* [SHORT EXERCISE] Which lines of the records contain the string "width"? Gather each of them and copy it out in full.

* [RAW RECORDS]
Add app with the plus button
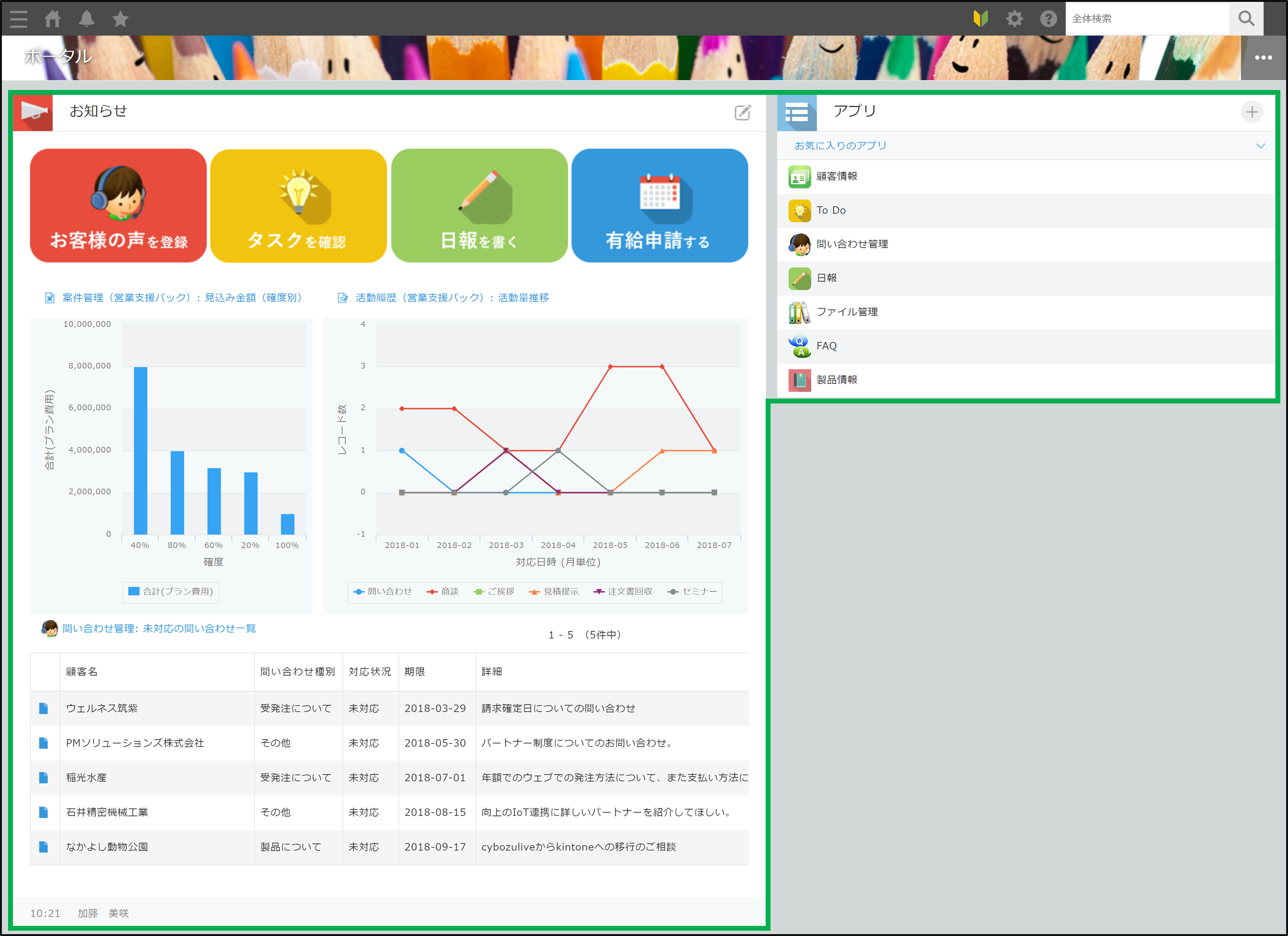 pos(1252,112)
---
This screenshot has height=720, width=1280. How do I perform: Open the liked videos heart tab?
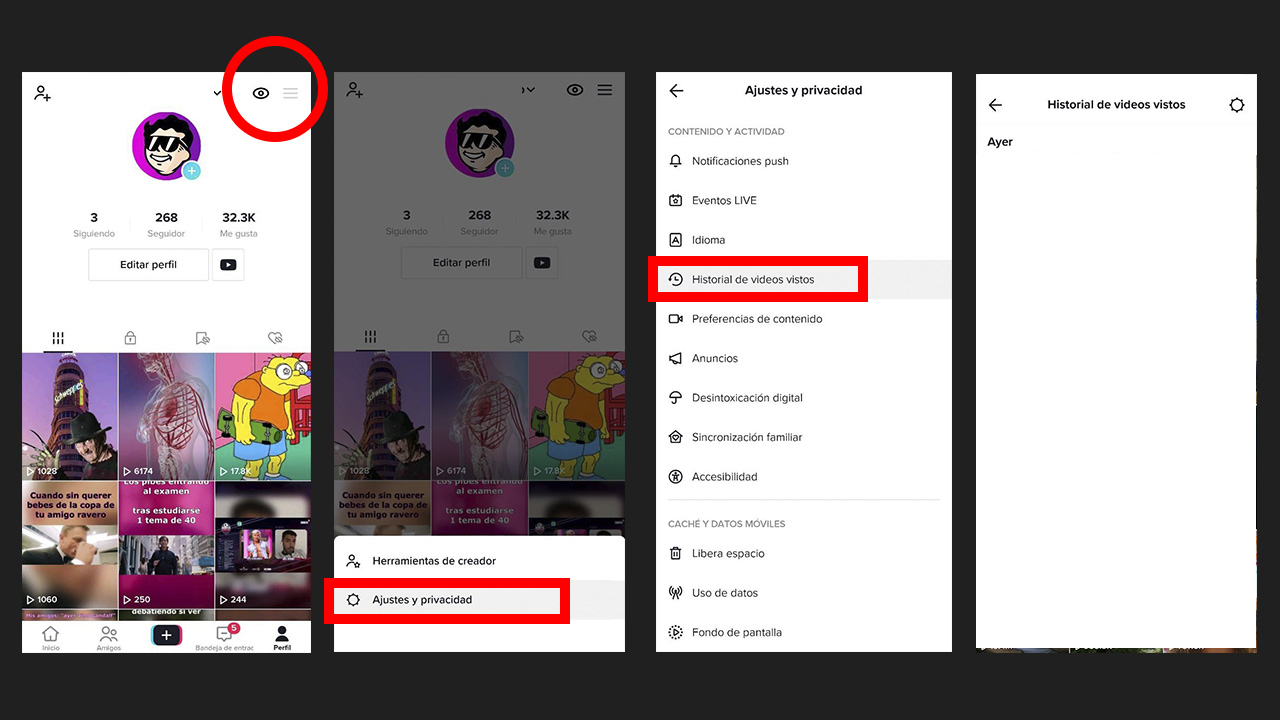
...
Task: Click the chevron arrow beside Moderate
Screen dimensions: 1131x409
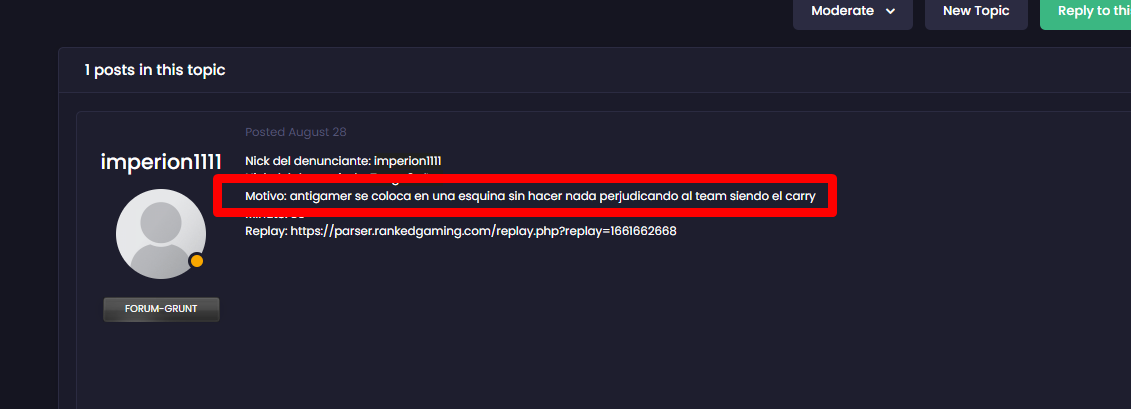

* [RESULT FOR THIS EXERCISE]
This screenshot has height=720, width=1280. How do I perform: Open the liked videos heart tab?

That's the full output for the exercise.